Kodama está en Santiago para asistir a una serie de actividades programadas en la XXV Feria Internacional del Libro, con motivo del 20 aniversario de la muerte de Borges, y reaccionó así a una pregunta sobre la afirmación contenida en el libro de Bioy Casares de que Borges «vivía temiendo enojarla». La afirmación aparece en el libro «Borges», publicado por el albacea literario de Bioy, Daniel Martino.

Según confesó Kodama en otras declaraciones, que publicó el diario «La Tercera», aun no ha leído este libro que recoge en 1600 páginas los diarios de Bioy Casares sobre su relación de amistad y trabajo con Borges. En el libro, Bioy define a Kodama como «una mujer de idiosincrasia extraña».

«Acusaba a Borges por cualquier motivo; lo castigaba con silencios ( recuérdese que estaba ciego); lo celaba (se ponía furiosa ante la devoción de los admiradores. Junto a ella vivía temiendo enojarla», dice en un pasaje del libro, según «El Mercurio». En una conversación con periodistas, María Kodama también se refirió a la relación de Borges con el tango y Astor Piazzolla.

«A Borges no le gustaba su música. Tenían temperamentos distintos.

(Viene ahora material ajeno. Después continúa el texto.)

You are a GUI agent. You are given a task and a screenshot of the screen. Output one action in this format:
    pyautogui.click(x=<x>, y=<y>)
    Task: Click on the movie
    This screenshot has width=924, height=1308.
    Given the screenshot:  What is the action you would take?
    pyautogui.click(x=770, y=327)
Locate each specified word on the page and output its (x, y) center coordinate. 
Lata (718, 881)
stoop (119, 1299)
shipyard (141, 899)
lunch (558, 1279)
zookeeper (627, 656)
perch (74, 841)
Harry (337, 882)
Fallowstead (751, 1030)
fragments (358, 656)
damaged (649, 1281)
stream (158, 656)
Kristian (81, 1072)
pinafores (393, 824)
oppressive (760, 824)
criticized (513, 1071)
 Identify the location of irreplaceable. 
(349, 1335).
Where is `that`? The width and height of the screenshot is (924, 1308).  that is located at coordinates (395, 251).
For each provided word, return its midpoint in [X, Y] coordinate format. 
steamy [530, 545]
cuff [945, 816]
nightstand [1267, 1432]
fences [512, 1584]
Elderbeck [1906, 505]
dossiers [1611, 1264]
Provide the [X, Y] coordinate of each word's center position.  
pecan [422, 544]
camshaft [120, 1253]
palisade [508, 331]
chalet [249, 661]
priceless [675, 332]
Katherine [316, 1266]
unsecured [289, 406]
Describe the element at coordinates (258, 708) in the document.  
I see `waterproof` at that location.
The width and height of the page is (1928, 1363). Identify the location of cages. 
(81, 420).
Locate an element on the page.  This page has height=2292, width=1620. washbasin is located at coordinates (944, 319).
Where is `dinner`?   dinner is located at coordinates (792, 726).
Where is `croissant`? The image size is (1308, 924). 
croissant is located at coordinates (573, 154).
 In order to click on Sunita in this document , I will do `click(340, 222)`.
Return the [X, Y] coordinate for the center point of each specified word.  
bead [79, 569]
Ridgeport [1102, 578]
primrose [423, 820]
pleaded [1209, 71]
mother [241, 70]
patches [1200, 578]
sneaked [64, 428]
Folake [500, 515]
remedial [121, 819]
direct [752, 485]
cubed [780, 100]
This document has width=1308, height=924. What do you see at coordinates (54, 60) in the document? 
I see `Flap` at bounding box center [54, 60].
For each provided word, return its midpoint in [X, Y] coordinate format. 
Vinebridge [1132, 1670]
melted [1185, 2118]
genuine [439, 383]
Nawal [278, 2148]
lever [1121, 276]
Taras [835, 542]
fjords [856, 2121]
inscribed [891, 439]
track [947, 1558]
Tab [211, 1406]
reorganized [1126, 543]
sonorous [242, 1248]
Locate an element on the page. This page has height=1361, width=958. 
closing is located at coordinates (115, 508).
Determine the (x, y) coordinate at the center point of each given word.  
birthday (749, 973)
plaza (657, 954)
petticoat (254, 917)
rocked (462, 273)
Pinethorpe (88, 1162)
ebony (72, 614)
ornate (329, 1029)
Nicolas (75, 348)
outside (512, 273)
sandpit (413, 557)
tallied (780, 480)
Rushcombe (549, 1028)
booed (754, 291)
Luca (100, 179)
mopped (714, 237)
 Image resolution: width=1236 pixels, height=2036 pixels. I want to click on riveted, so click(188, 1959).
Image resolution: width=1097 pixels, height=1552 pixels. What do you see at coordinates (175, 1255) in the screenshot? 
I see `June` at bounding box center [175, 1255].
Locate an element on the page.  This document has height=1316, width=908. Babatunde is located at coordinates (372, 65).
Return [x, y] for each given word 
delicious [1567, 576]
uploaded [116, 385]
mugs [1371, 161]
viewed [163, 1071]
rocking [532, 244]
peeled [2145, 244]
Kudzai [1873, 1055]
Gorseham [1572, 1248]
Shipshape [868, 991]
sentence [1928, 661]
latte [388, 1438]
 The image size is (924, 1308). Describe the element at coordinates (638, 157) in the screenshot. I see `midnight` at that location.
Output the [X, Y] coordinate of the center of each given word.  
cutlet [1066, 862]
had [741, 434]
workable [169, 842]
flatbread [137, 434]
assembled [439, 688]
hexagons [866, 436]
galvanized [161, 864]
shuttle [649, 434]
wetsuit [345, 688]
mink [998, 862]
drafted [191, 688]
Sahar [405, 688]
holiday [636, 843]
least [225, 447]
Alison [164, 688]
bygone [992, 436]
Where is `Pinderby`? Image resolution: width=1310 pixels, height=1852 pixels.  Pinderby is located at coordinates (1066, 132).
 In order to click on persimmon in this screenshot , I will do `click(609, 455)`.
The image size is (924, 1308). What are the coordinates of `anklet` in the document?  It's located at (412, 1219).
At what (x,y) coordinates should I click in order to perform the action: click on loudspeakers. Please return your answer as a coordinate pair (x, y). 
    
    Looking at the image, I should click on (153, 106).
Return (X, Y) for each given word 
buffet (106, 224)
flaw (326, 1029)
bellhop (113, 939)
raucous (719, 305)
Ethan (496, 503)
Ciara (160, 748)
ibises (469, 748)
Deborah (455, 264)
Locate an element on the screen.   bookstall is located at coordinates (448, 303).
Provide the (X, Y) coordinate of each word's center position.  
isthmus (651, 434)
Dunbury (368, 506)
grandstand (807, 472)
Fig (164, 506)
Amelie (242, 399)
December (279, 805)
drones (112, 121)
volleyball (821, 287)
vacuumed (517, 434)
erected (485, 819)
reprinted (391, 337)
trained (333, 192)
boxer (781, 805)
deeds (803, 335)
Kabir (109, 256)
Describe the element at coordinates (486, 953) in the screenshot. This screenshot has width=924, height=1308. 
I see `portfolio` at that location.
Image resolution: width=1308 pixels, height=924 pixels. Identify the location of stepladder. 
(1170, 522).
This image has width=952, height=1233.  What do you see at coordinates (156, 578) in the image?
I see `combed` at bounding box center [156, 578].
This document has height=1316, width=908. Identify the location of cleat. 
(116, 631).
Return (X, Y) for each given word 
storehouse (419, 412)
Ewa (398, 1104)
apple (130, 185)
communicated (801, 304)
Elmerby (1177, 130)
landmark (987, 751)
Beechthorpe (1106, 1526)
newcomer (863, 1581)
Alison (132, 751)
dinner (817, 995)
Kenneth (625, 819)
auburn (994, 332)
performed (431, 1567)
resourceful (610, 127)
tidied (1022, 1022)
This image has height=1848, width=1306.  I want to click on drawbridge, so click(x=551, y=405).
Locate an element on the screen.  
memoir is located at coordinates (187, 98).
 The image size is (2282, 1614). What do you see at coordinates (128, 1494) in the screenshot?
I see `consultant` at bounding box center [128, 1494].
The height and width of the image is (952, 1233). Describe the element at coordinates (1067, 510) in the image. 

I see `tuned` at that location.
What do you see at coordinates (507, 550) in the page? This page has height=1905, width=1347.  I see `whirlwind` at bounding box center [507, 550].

Piazzolla una vez puso carteles en la calle, específicamente en una discoteca, anunciando su nombre y el de Borges y eso a mi marido no le gustó», dijo. «A él le gustaban los tangos de la guardia vieja, hasta antes de Gardel. Borges consideraba que Gardel había arruinado el tango, lo había hecho sentimental y llorón. Sobre todo, le gustaban mucho las milongas», agregó.